**Aim of the task:** A word-for-word copy of the entries, with images excluded, is the expected answer.
⟨
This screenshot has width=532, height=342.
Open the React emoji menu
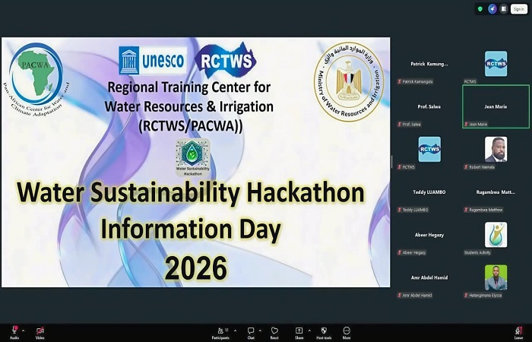coord(274,331)
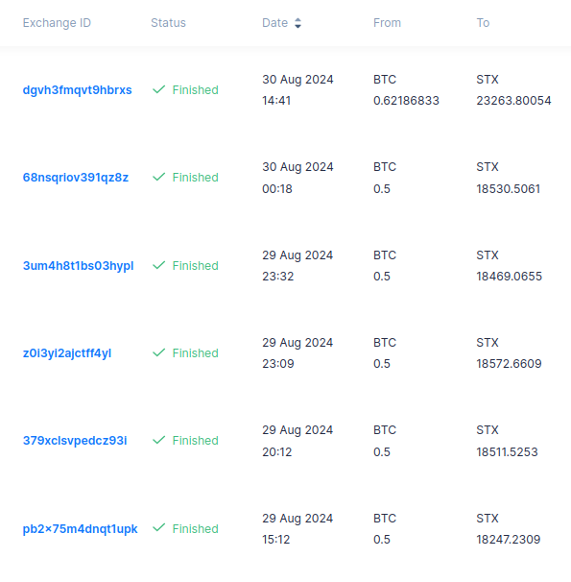571x582 pixels.
Task: Click checkmark icon for dgvh3fmqvt9hbrxs row
Action: pyautogui.click(x=158, y=89)
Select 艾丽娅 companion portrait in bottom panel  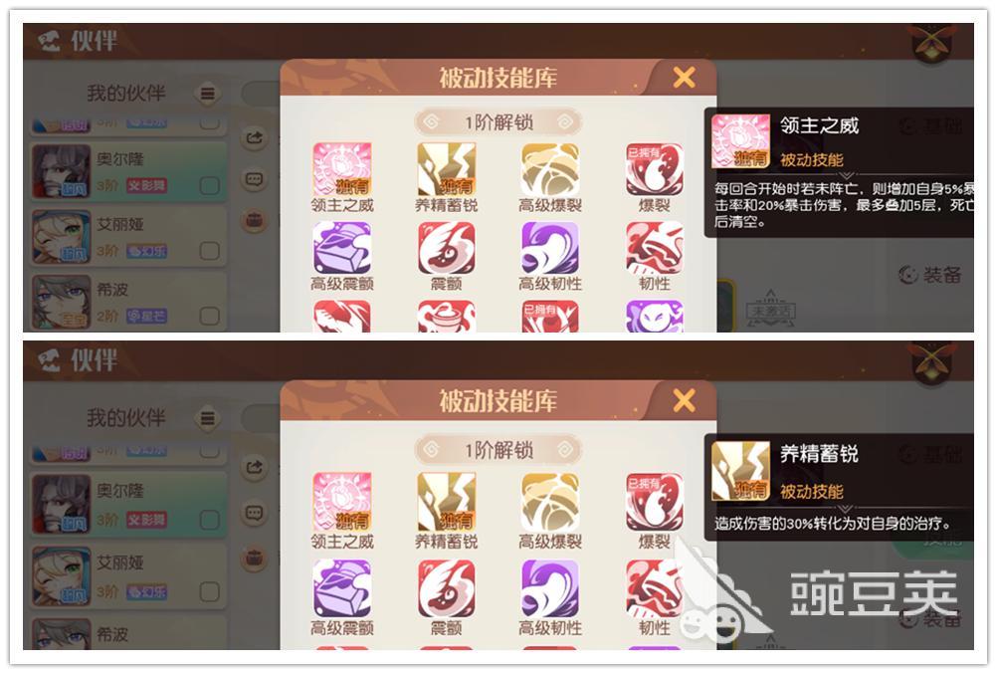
⟩
**Solution:**
This screenshot has width=532, height=342.
Open the React emoji menu
coord(274,331)
571x582 pixels.
Task: Click checkmark icon for dgvh3fmqvt9hbrxs row
Action: pyautogui.click(x=158, y=89)
Select 艾丽娅 companion portrait in bottom panel  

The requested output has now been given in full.